Traditionally, asthma has been diagnosed through spirometry combined with bronchodilation testing. Recently, the Swedish Medical Agency introduced new guidelines that stress the importance of more comprehensive diagnosis methods.
Rather than relying on a single test, it’s recommended to carefully monitor the patient’s lung function over time. Logging PEF measurements over two weeks achieves a much more nuanced picture of a patient’s respiratory health. Why is this important? If a patient happens to be experiencing a period where their condition is stable and symptoms are minimal when a single test is carried out – the results may miss signs of asthma, even if you suffer from the disease.
“To truly understand asthma, we must consider lung function over time, not just at a specific moment.” – Dr. George Grantson
🌬️What is PEF measurement?
PEF stands for “peak expiratory flow” and describes how fast someone can exhale. AsthmaTuner’s spirometer works both as a lung function meter and a PEF meter, meaning that healthcare professionals don’t need to prescribe a separate meter. Patients also don’t need to manually note their results – everything is saved automatically.
🕖 When should the test be performed?
According to the updated guidelines, patients should carry out two measurements daily: one in the morning and one in the evening. If symptoms arise, additional measurements are recommended. The aim is to identify any sudden changes in lung function.
📏How should measurements be calculated?
According to GINA’s guidelines, daily variability in PEF is calculated by subtracting the day’s lowest PEF value from the highest, and then dividing the result by the average of these two values. This is done on average over a week. For each PEF measurement, you should use the highest of three readings.
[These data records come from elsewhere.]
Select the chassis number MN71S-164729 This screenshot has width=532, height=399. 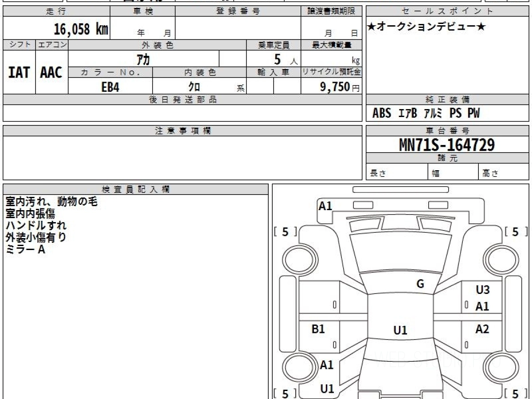(447, 145)
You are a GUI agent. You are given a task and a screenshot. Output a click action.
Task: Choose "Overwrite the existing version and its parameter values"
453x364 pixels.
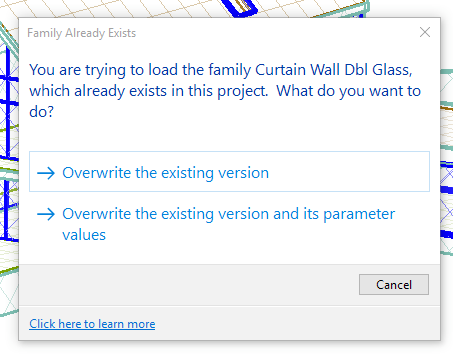pyautogui.click(x=229, y=224)
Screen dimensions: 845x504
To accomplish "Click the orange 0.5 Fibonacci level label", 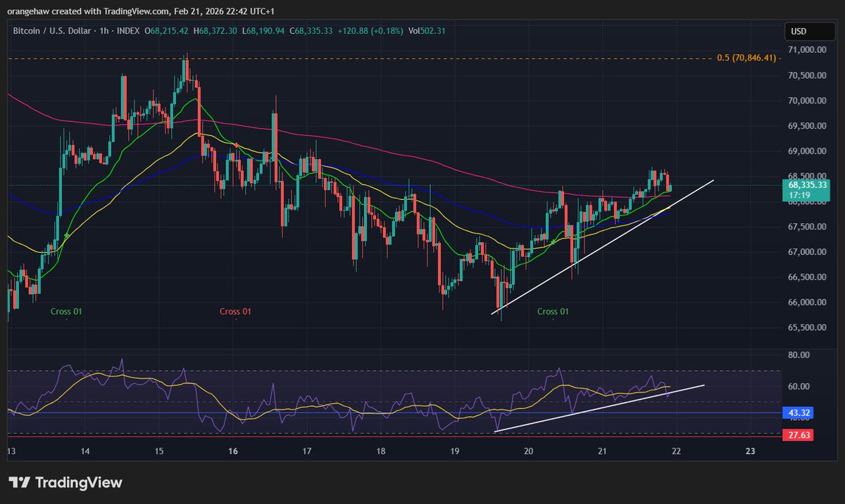I will click(748, 58).
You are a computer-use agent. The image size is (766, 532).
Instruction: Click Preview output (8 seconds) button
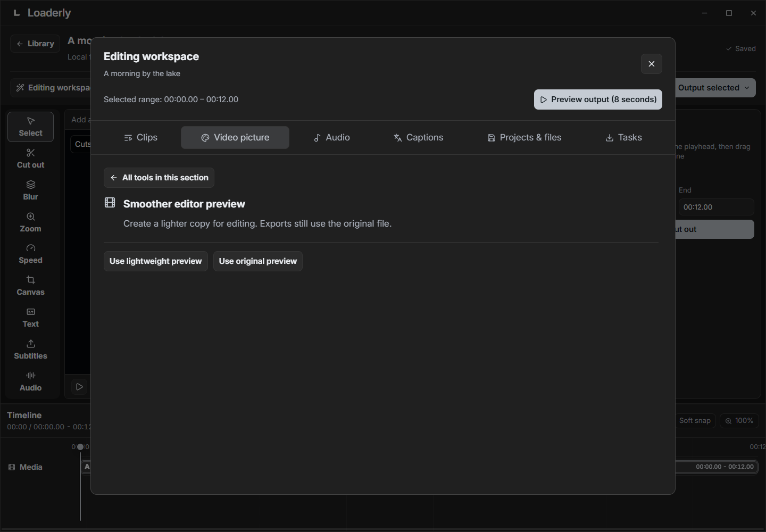[598, 99]
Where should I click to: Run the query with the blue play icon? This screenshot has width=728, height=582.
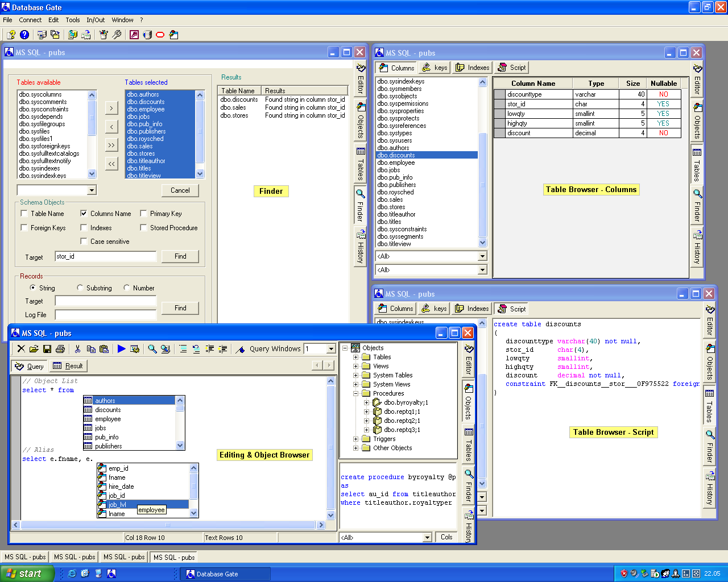(121, 349)
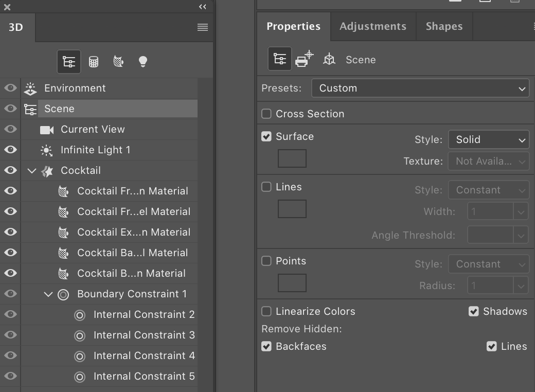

🔍How should the values be interpreted?
If the daily variability exceeds 10% for adults or 13% for children, it could be an indication of asthma.
In AsthmaTuner, both daily variability and a weekly average are presented. If this weekly average of daily variability exceeds 10% for adults or 13% for children, it may indicate asthma. The example in the image thus suggests asthma for adults.
We’re seeing a shift in the way asthma is diagnosed. A regular lung function measurement (spirometry) cannot rule out asthma, as asthma is a variable disease where lung function can vary over time. This means that if spirometry results are normal but symptoms suggest asthma, further investigation is required. New guidelines tell us that daily PEF measurements can be used, where daily variability exceeding 10% for adults or 13% for children indicates asthma.